══ Records shown

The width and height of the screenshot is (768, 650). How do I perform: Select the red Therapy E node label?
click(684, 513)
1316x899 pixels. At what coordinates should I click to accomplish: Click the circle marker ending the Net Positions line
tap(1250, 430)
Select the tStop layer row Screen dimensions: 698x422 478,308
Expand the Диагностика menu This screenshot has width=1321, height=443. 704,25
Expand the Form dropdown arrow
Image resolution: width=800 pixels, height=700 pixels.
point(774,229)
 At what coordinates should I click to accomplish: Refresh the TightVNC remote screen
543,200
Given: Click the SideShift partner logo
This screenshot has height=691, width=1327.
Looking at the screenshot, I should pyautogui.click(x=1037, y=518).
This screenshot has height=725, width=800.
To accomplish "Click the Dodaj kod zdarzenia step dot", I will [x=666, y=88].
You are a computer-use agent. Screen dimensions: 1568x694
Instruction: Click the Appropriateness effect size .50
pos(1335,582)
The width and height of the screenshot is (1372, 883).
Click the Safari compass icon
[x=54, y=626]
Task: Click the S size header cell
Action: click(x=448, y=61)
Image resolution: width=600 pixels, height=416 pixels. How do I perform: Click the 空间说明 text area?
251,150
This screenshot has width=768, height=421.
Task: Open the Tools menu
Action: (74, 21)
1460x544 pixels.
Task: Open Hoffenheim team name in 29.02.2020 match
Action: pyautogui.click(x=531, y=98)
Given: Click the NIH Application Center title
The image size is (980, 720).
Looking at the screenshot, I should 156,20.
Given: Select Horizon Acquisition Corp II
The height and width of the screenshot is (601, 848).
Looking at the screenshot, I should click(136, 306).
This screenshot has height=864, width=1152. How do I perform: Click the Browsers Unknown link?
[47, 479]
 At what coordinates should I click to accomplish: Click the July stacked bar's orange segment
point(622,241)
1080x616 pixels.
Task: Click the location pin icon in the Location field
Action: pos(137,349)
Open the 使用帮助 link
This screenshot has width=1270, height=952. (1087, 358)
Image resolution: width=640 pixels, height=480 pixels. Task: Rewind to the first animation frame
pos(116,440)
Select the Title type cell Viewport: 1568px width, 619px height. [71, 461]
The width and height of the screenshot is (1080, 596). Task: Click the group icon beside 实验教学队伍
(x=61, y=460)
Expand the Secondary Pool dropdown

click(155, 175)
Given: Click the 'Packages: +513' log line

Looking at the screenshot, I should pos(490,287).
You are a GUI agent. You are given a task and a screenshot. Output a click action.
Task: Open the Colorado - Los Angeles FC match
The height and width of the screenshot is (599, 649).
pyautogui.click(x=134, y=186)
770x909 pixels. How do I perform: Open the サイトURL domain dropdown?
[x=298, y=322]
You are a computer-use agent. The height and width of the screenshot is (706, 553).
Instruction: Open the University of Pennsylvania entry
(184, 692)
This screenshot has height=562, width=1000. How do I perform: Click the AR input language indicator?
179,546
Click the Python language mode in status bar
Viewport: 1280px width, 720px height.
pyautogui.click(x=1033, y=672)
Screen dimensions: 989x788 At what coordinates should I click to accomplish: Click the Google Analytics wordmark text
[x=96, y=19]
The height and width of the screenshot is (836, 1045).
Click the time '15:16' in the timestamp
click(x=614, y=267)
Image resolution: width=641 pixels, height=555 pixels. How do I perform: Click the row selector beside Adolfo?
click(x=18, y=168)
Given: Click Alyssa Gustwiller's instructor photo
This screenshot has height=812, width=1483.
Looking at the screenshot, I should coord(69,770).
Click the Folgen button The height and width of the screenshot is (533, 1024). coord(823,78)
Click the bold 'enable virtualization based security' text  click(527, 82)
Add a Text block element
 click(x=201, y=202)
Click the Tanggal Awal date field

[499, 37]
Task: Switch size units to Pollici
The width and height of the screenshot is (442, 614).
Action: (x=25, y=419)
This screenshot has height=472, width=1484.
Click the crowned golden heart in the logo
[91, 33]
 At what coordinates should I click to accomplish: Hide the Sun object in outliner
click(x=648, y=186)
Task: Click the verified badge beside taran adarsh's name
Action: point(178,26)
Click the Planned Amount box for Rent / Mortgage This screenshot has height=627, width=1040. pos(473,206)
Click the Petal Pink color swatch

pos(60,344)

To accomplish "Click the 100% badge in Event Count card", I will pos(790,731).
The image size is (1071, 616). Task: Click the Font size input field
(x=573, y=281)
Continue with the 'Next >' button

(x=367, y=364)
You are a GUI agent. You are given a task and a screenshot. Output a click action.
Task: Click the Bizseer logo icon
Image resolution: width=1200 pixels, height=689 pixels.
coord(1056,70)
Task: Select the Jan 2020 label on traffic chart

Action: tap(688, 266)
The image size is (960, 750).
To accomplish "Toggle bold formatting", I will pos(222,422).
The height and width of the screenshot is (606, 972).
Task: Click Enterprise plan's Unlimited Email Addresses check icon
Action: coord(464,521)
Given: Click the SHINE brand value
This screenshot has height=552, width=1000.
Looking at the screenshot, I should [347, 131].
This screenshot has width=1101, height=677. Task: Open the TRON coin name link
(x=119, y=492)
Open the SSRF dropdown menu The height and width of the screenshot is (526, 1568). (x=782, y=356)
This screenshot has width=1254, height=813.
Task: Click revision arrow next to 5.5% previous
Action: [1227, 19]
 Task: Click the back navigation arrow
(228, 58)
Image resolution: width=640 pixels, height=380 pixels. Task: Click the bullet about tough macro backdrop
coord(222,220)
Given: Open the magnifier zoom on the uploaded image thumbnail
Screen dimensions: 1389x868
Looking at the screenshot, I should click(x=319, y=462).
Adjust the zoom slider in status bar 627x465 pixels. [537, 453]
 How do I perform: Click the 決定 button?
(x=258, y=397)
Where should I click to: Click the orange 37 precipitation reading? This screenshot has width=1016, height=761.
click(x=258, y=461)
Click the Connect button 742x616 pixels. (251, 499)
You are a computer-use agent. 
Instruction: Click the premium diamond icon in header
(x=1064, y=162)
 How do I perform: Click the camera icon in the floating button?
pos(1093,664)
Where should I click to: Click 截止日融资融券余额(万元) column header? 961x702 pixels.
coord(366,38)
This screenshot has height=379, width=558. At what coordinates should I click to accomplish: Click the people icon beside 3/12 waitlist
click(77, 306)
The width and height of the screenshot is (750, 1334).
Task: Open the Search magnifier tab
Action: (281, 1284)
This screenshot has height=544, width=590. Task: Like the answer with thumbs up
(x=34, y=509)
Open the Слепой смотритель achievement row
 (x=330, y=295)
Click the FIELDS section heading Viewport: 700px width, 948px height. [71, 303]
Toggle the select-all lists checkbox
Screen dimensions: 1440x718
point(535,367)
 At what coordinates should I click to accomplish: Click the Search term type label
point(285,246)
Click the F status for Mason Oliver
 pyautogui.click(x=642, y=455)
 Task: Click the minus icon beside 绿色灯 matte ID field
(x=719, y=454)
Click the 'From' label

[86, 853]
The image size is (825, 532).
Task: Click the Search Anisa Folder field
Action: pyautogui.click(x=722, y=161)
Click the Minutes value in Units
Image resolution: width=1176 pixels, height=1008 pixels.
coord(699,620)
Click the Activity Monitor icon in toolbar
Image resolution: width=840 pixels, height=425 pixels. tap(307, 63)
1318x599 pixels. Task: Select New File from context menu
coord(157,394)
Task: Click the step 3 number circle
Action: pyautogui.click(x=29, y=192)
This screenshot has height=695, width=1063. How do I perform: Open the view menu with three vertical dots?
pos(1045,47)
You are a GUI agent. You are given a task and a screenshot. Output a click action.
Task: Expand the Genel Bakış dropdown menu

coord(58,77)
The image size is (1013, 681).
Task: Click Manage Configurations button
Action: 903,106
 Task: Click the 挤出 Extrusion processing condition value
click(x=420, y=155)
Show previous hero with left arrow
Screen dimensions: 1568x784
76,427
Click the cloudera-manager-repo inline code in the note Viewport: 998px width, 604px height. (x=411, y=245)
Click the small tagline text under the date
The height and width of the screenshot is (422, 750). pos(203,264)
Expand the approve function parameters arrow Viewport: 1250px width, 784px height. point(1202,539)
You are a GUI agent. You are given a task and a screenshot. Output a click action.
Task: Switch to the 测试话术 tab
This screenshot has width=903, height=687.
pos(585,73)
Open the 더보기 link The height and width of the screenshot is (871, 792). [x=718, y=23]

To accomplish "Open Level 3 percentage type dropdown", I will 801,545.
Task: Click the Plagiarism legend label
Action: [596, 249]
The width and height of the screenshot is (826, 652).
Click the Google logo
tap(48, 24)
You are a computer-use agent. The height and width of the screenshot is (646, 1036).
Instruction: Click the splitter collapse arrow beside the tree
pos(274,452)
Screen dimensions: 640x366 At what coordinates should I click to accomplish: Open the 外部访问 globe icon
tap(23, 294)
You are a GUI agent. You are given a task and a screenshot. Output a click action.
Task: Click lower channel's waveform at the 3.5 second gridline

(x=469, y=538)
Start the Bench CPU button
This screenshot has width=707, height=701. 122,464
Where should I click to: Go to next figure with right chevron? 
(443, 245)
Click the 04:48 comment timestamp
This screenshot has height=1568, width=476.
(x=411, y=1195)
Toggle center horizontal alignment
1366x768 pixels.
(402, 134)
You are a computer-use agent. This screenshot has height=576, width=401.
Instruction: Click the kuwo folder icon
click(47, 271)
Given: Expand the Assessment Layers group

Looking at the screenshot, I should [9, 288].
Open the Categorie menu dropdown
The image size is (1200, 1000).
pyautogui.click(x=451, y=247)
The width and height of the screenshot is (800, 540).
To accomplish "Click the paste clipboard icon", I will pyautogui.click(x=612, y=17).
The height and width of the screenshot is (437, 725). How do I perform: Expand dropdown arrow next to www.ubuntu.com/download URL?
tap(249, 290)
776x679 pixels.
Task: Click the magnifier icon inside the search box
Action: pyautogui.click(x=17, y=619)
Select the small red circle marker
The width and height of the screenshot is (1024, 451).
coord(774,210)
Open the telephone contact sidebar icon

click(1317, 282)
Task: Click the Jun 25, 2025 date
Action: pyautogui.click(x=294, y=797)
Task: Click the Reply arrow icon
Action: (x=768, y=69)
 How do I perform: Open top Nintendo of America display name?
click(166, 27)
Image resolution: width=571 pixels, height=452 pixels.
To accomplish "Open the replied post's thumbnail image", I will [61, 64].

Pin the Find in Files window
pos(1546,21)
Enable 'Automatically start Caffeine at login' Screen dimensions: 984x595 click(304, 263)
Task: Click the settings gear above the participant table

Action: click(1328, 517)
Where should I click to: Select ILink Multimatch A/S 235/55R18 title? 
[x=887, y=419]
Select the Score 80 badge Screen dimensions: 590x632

════

__Assignment__: Each line holding the word "thumbnail" must be copied from the data.

__Answer box__:
Given: Open the magnifier zoom on the uploaded image thumbnail
To accomplish "Open the replied post's thumbnail image", I will [61, 64].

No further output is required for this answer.